Rewrite the records below with every occurrence of "Where should I click to" replaced by "Where do I click to", changing nothing else.

══ Supplied entries

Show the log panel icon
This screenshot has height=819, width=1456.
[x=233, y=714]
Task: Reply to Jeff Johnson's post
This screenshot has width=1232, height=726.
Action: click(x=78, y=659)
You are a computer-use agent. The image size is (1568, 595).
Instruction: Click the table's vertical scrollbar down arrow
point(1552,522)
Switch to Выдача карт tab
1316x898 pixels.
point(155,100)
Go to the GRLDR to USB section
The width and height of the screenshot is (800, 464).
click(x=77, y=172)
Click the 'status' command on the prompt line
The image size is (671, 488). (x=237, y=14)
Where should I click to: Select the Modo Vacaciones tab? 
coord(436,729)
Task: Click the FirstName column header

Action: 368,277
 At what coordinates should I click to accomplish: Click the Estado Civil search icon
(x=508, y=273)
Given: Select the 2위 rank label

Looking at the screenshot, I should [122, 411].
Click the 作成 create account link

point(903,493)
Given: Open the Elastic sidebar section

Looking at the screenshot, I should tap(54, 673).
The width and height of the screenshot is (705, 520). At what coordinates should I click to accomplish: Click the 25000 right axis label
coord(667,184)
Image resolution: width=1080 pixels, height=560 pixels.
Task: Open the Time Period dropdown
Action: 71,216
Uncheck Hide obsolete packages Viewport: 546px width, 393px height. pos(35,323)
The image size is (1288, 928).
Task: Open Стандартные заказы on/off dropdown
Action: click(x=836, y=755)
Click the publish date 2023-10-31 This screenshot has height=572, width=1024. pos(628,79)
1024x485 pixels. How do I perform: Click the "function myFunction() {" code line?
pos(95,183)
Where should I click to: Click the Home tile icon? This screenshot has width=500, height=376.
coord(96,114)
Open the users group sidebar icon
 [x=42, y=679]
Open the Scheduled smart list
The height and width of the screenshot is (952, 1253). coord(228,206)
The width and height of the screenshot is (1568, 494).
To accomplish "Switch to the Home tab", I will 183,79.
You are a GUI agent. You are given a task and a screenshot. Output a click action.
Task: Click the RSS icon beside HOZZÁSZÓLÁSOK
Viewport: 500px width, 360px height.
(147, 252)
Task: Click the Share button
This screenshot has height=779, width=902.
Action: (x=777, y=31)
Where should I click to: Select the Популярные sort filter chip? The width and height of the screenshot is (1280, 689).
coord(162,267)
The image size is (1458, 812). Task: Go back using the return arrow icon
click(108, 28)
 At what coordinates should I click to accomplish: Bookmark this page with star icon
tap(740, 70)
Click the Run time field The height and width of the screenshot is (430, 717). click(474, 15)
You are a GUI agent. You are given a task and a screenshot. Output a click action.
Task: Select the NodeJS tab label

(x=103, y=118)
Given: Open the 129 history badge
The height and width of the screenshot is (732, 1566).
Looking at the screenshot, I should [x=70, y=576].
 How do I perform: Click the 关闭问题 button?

════

*Solved exercise*:
Show the log panel icon
This screenshot has height=819, width=1456.
[x=233, y=714]
Task: Reply to Jeff Johnson's post
This screenshot has width=1232, height=726.
Action: click(x=78, y=659)
You are a computer-use agent. The image size is (1568, 595).
Instruction: Click the table's vertical scrollbar down arrow
point(1552,522)
Switch to Выдача карт tab
1316x898 pixels.
point(155,100)
Go to the GRLDR to USB section
The width and height of the screenshot is (800, 464).
click(x=77, y=172)
Click the 'status' command on the prompt line
The image size is (671, 488). (x=237, y=14)
Where do I click to: Select the Modo Vacaciones tab? 
coord(436,729)
Task: Click the FirstName column header

Action: 368,277
 At what coordinates should I click to accomplish: Click the Estado Civil search icon
(x=508, y=273)
Given: Select the 2위 rank label

Looking at the screenshot, I should [122, 411].
Click the 作成 create account link

point(903,493)
Given: Open the Elastic sidebar section

Looking at the screenshot, I should tap(54, 673).
The width and height of the screenshot is (705, 520). At what coordinates should I click to accomplish: Click the 25000 right axis label
coord(667,184)
Image resolution: width=1080 pixels, height=560 pixels.
Task: Open the Time Period dropdown
Action: 71,216
Uncheck Hide obsolete packages Viewport: 546px width, 393px height. pos(35,323)
The image size is (1288, 928).
Task: Open Стандартные заказы on/off dropdown
Action: click(x=836, y=755)
Click the publish date 2023-10-31 This screenshot has height=572, width=1024. pos(628,79)
1024x485 pixels. How do I perform: Click the "function myFunction() {" code line?
pos(95,183)
Where do I click to: Click the Home tile icon? This screenshot has width=500, height=376.
coord(96,114)
Open the users group sidebar icon
 [x=42, y=679]
Open the Scheduled smart list
The height and width of the screenshot is (952, 1253). coord(228,206)
The width and height of the screenshot is (1568, 494).
To accomplish "Switch to the Home tab", I will 183,79.
You are a GUI agent. You are given a task and a screenshot. Output a click action.
Task: Click the RSS icon beside HOZZÁSZÓLÁSOK
Viewport: 500px width, 360px height.
(147, 252)
Task: Click the Share button
This screenshot has height=779, width=902.
Action: (x=777, y=31)
Where do I click to: Select the Популярные sort filter chip? The width and height of the screenshot is (1280, 689).
coord(162,267)
The image size is (1458, 812). Task: Go back using the return arrow icon
click(108, 28)
 At what coordinates should I click to accomplish: Bookmark this page with star icon
tap(740, 70)
Click the Run time field The height and width of the screenshot is (430, 717). click(474, 15)
You are a GUI agent. You are given a task and a screenshot. Output a click action.
Task: Select the NodeJS tab label

(x=103, y=118)
Given: Open the 129 history badge
The height and width of the screenshot is (732, 1566).
Looking at the screenshot, I should [x=70, y=576].
 How do I perform: Click the 关闭问题 button?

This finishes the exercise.